Stavolta si parla di te, costruttore di estrusori. Sei esperto e con i tuoi collaboratori preparati ed esperti in ufficio tecnico, ti senti al sicuro. Le tue macchine vanno bene, e sono sostanzialmente sicure.

Non perdi tempo né lo fai perdere ai tuoi, per stare alle prese con mucchi di carta, con sempre nuove regole che sarebbero da rispettare e di cui non si viene mai a capo.

La tua impresa ha retto alla crisi, quindi vendi prodotti buoni.

Hai ragione, non è colpa tua se le “carte” non sono troppo curate. Ti comporti esattamente come tutti e devi stare attento, per non perdere mercato.

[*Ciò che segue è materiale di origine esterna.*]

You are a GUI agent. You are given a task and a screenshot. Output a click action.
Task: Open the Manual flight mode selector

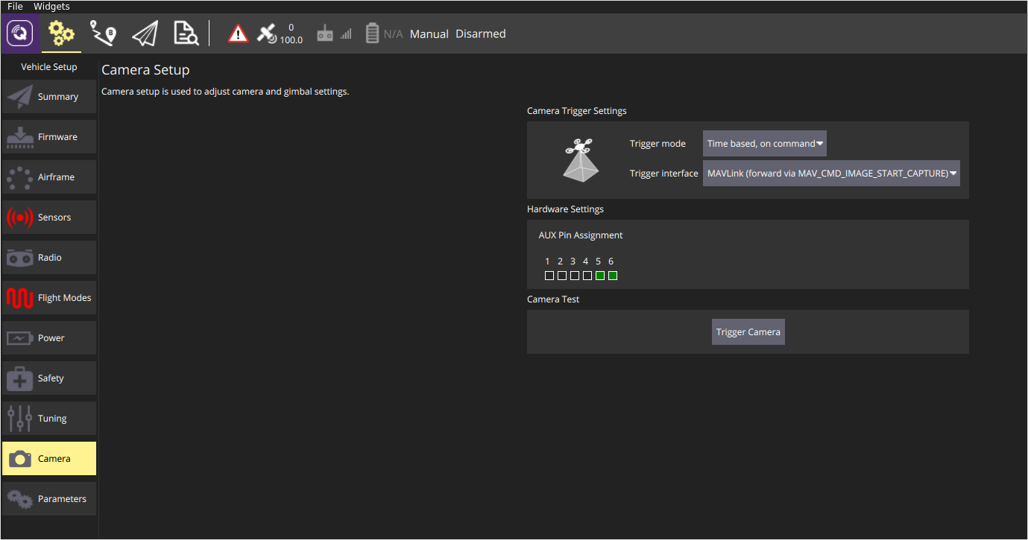[x=429, y=34]
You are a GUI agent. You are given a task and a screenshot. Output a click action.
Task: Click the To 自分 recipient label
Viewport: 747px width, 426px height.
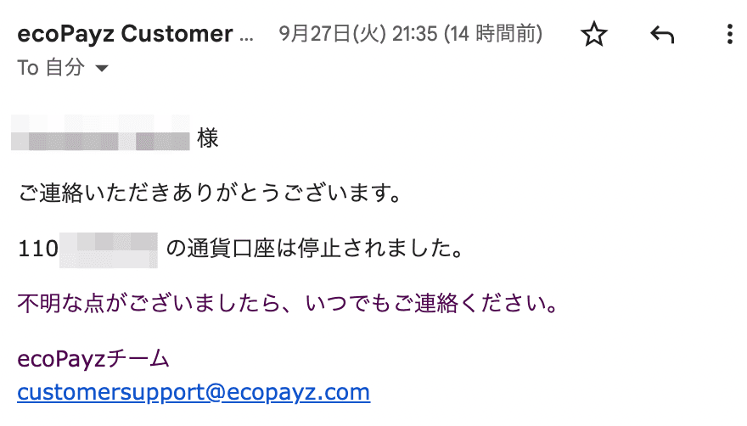pyautogui.click(x=51, y=67)
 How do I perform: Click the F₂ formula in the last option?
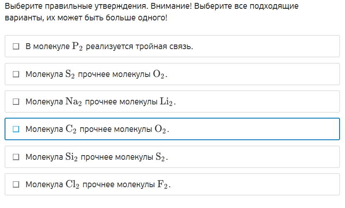point(163,185)

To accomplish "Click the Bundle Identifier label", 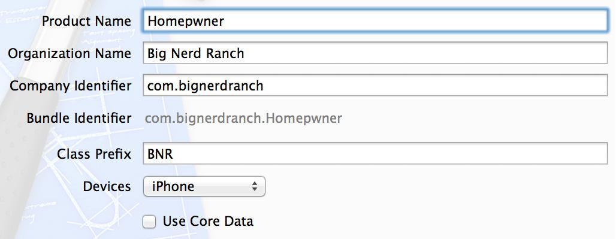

Lo sforzo maggiore si concentra sulle vendite, sulle nuove commesse e sui clienti da accontentare. E poi sul personale, che sempre va gestito con cura e non è mai abbastanza.

 

Ma ci sono fattori esterni all’azienda, a quello che tu puoi controllare, che possono recare danni economici importanti e non solo.

Per semplicità raccontiamo una storia vera, che ci fornisce lo spunto per capire che cosa sono i due MEMO.

Due cose da ricordare, sapere, che non aumentano i costi e sviano i rischi.

 

Abbiamo come protagonista un estrusore bivite, adattato per la produzione di un master batch, composto da polietilene ed un “espandente chimico”.

Purtroppo il dosatore dell’espandente, per un guasto, ne ha caricato in misura eccessiva.  Ecco perciò il blocco meccanico delle “viti” dell’estrusore. Che fare? Come sempre c’è l’”Ambrogino” di turno –sempre ne esiste uno nelle aziende- che ritiene che un aumento di temperatura dovrebbe permettere di sciogliere il materiale e sbloccare la macchina.

Invece questo colpo di genio genera un aumento pericoloso di pressione: che si libera nel momento in cui viene smontata la testa di estrusione.

Che botta: parti delle “viti” vengono lanciati nell’ambiente circostante come proiettili, uccidendo 2 lavoratori e ferendone un terzo.

Sei il costruttore: come spiegare ora alla ASL, ai carabinieri, che la macchina non era stata progettata per lavorare con espandenti chimici, ma solo polietilene e scivolanti e pertanto non aveva portelli di scarico per l’eventuale sovrapressione tali da sfogare in luogo sicuro.

Inoltre all’estrusore l’ “Ambrogino” aveva fatto una modifica presso la testa di estrusione aggiungendo un gruppo “granulatore” ed in questa modifica ha tolto  i controlli di temperatura e pressione

 

Ora si è capito: i due memo sono questi.

1.    Scrivere bene nel manuale i materiali per cui l’estrusore è progettato (destinazione d’uso)

2.    Avere foto e disegni di come era l’estrusore alla consegna (tanto i disegni li devi fare).

 

Costa di più? No di certo.

Ma bisogna essere consapevoli e preparati.